The largest confound in our studies is whether the co-morbidity we observed is caused by the lengthy punishment inflicted by heavy substance abuse or if substance abuse is merely a symptom of a much larger constellation of psychiatric and physical problems, which grow worse with age, in a highly vulnerable subgroup of the general population. This confound probably can never be clearly resolved, but there is ample evidence (Schulden, Thomas & Compton, 2009; Manchikanti, Fellows, Ailinani & Pampati, 2010; McCabe, Cranford & West, 2008; Rogers & Copley, 2009; Skurtveit, Furu, Selmer, Handal & Tverdal, 2010), including the present data, that adolescents and young adults who misuse opioids and other drugs have clear psychiatric and substance abuse (e.g. alcoholism) issues long before their misuse of opioids begins. This suggests that substance abuse is merely one symptom of a much larger constellation of problems, and is not the causal factor in the poor physical and mental health we observed. However, it is difficult not to conclude that the deterioration in health over time is due, in some appreciable measure, to poor life-style choices including excessive opioid, alcohol and other drug abuse issues.

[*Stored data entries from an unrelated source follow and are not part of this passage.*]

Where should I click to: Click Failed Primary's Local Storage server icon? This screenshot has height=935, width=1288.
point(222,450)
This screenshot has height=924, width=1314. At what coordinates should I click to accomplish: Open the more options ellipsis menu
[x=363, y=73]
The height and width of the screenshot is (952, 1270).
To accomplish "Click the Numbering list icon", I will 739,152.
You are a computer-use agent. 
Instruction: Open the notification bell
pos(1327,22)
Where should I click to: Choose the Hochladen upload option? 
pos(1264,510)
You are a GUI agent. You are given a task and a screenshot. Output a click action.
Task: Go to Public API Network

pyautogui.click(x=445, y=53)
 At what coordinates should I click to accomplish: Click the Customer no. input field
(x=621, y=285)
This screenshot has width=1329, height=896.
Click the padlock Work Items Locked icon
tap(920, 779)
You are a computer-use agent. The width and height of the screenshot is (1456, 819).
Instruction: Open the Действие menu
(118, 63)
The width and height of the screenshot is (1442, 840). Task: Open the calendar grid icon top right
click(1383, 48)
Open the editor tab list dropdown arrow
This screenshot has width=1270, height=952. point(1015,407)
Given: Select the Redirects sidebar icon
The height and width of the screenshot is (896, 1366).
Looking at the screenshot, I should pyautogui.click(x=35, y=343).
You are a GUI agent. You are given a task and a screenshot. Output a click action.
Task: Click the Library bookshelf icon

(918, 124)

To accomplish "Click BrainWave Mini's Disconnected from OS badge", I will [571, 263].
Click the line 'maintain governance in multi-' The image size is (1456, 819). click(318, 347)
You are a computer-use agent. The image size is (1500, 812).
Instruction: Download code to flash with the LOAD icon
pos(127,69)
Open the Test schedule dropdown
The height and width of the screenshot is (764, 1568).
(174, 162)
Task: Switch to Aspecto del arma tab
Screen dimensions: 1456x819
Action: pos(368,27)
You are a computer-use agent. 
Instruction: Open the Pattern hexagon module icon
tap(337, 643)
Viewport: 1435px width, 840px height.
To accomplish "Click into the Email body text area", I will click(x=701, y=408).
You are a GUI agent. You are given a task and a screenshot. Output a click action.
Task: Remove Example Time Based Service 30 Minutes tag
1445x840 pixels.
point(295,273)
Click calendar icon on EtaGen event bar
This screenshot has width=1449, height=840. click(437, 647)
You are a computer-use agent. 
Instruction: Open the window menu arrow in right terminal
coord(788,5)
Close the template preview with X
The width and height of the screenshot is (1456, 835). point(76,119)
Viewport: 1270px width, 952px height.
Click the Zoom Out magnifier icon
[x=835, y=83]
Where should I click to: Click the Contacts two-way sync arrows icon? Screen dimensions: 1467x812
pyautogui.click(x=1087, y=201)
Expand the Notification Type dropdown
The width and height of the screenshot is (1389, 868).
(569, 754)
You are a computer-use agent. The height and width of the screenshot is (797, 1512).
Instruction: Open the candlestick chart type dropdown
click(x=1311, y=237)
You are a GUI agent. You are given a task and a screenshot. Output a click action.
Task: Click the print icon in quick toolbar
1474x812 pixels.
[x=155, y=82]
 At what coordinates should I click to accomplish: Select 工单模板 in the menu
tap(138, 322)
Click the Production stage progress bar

There are limitations in our study. All of our surveys were self-administered and thus they have most of the problems associated with these methods, particularly the inability to follow up answers with additional questions to clarify any ambiguities and truthfulness (Aquilino & LoSciuto, 1990; Aquilino, 1994; Hochstim, 1967). A second limitation is that our study population was confined to those entering treatment in many cases for the fourth or fifth time. Thus, this population, and their profound problems with drugs and other psychopathology may be very different than less ill, “recreational” drug users. While all of these possibilities need to be kept in mind in interpreting our results, the anonymity provided by the self-administered questionnaire has been shown to produce much more candid and valid drug related responses than interviewer- elicited information regarding substance abuse issues. Moreover, in a recently published study it was found that the results of self-administered surveys and face-to-face interviews regarding sources of diversion were almost perfectly correlated (Cicero et al., 2010b).

Acknowledgments

Sources of Funding: Supported in part by NIDA grants DA020791, DA 21330 (TJC); DA21330 (SK); and an unrestricted research grant from Denver Health and Hospital Authority.

Footnotes

Author Contribution: All of the authors had full access to all of the data in the study and assisted in the design of the study, collection of data and preparation of this report. Dr. Theodore J. Cicero took the lead in the efforts and is ultimately responsible for the integrity of the data, accuracy of the data analysis, overall study results and drafting the paper.

Conflict of Interest: With the exception of Matthew Ellis, all of the authors serve as consultants to the non-profit post-marketing surveillance system Researched Abuse, Diversion and Addiction-Related Surveillance (RADARS®) System which collects subscription fees from 11 pharmaceutical firms. None of the subscribers would appear to have any interest in the outcome of this study.